GIVEN INSTRUCTION 1: Using the mixing-conditions extract below, decide whether each statement agrees with it. For each, answer yes or no and quote the deciding words. (a) As a rule, the upper temperature limit during mixing is 250° C. (b) Static mixing means are the preferred type. (c) The absolute pressure at the exit of the mixing means ranges from 0.3 bar to 10 bar.

══ PAGE EXTRACT

Examples of these are pumps, mixing pumps, jet mixing means or gassing stirrers and combinations thereof. Jet mixing means are preferably used.
The mixing takes place as a rule at temperatures of at least 30° C., preferably of at least 50° C., particularly preferably of at least 80° C. and very particularly preferably of at least 100° C.
The upper limit of the temperature during the mixing is as a rule 250° C., preferably 190° C., particularly preferably 150° C.
The mixing time in the mixing means is preferably not more than one tenth of the total average residence time, i.e. the average time between starting and stopping of the reaction, particularly preferably not more than one twentieth, very particularly preferably not more than one thirtieth and in particular not more than one hundredth.
The mixing time in this mixing means is usually from 0.01 s to 120 s, preferably from 0.05 to 60 s, particularly preferably from 0.1 to 30 s, very particularly preferably from 0.5 to 15 s and in particular from 0.7 to 5 s. The mixing time is to be understood as meaning the time which elapses from the beginning of the mixing process until 97.5% of the fluid elements of the mixture obtained have a mixing fraction which, based on the value of the theoretical end value of the mixing fraction of the mixture obtained on reaching the state of perfect mixing, deviate from this end value of the mixing fraction by less than 2.5% (for the concept of the mixing fraction, cf. for example J. Warnatz, U. Maas, R. W. Dibble: Verbrennung, Springer Verlag, Berlin Heidelberg N.Y., 1997, 2nd Edition, page 134.)
The absolute pressure at the exit of the mixing means is in a range from 0.3 bar to 10 bar, preferably from 0.6 bar to 7 bar, particularly preferably from 0.8 bar to 5 bar.
With the use of a static mixing means, the initial pressure on the isocyanate feed side of the mixing means is from 2 to 100 bar, preferably from 4 to 60 bar, particularly preferably from 10 to 50 bar, higher than the pressure on the exit side of the mixing means.
The initial pressure on the water (vapor) feed side of the mixing means with the use of a static mixing means is from 0.2 to 20 bar, preferably from 0.4 to 10 bar, particularly preferably from 1 to 5 bar, higher than on the exit side of the mixing means.

════

GIVEN INSTRUCTION 2: Extract without changes the lines of the entries below that run from the line containing "Screen dimensions: 554x449" through the last line of the entries.

══ SUPPLIED ENTRIES

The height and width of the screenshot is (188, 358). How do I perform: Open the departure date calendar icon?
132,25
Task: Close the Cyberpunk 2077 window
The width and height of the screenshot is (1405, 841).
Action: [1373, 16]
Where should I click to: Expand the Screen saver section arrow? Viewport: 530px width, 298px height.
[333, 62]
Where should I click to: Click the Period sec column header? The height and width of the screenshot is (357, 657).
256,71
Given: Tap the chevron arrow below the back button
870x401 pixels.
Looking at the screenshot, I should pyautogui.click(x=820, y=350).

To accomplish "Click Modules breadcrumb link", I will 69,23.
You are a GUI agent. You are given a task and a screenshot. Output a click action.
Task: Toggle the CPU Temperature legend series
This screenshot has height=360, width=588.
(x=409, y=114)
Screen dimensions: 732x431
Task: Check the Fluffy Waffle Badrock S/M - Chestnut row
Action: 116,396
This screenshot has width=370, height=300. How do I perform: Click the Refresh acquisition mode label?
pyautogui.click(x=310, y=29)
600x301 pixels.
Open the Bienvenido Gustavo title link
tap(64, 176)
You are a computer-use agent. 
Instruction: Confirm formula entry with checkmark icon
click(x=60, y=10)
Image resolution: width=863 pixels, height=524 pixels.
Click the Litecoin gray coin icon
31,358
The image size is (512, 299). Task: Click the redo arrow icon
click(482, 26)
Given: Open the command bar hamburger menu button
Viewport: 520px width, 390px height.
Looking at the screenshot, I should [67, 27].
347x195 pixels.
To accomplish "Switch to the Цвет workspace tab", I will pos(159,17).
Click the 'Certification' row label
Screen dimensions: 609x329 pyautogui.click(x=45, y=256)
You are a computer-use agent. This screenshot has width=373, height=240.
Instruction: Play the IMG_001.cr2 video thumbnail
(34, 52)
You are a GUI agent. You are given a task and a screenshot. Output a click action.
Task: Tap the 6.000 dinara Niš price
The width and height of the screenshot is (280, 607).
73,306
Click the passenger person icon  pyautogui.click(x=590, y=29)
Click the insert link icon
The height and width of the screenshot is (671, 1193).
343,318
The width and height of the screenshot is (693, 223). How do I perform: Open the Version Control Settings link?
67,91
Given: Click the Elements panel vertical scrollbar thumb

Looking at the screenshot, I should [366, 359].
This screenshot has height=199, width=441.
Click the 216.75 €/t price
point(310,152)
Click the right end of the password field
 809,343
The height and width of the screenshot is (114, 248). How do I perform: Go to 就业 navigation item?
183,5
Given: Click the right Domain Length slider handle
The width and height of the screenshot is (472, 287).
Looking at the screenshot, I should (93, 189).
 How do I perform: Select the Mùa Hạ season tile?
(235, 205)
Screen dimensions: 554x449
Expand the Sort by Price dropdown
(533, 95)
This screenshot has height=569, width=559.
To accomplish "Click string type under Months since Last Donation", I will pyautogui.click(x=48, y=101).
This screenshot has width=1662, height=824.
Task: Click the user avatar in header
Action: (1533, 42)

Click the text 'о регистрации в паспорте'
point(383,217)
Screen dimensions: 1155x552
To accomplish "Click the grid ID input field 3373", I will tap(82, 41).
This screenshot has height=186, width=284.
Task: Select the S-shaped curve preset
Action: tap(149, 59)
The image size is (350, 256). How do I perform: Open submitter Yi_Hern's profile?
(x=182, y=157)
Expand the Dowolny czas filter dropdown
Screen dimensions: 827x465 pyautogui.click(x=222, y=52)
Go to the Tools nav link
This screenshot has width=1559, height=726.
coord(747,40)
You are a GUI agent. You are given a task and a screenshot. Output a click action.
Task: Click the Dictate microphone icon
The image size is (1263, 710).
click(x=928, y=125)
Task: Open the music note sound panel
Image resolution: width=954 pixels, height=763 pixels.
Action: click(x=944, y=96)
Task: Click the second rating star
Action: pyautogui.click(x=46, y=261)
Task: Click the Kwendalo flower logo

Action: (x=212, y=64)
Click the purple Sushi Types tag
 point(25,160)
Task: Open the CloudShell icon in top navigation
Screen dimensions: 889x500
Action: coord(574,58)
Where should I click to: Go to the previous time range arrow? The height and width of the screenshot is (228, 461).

════

EXPECTED ANSWER 1:
(a) Yes: "The upper limit of the temperature during the mixing is as a rule 250° C."
(b) No: "Jet mixing means are preferably used."
(c) Yes: "The absolute pressure at the exit of the mixing means is in a range from 0.3 bar to 10 bar"

EXPECTED ANSWER 2:
Screen dimensions: 554x449
Expand the Sort by Price dropdown
(533, 95)
This screenshot has height=569, width=559.
To accomplish "Click string type under Months since Last Donation", I will pyautogui.click(x=48, y=101).
This screenshot has width=1662, height=824.
Task: Click the user avatar in header
Action: (1533, 42)

Click the text 'о регистрации в паспорте'
point(383,217)
Screen dimensions: 1155x552
To accomplish "Click the grid ID input field 3373", I will tap(82, 41).
This screenshot has height=186, width=284.
Task: Select the S-shaped curve preset
Action: tap(149, 59)
The image size is (350, 256). How do I perform: Open submitter Yi_Hern's profile?
(x=182, y=157)
Expand the Dowolny czas filter dropdown
Screen dimensions: 827x465 pyautogui.click(x=222, y=52)
Go to the Tools nav link
This screenshot has width=1559, height=726.
coord(747,40)
You are a GUI agent. You are given a task and a screenshot. Output a click action.
Task: Click the Dictate microphone icon
The image size is (1263, 710).
click(x=928, y=125)
Task: Open the music note sound panel
Image resolution: width=954 pixels, height=763 pixels.
Action: click(x=944, y=96)
Task: Click the second rating star
Action: pyautogui.click(x=46, y=261)
Task: Click the Kwendalo flower logo

Action: (x=212, y=64)
Click the purple Sushi Types tag
 point(25,160)
Task: Open the CloudShell icon in top navigation
Screen dimensions: 889x500
Action: coord(574,58)
Where should I click to: Go to the previous time range arrow? The height and width of the screenshot is (228, 461).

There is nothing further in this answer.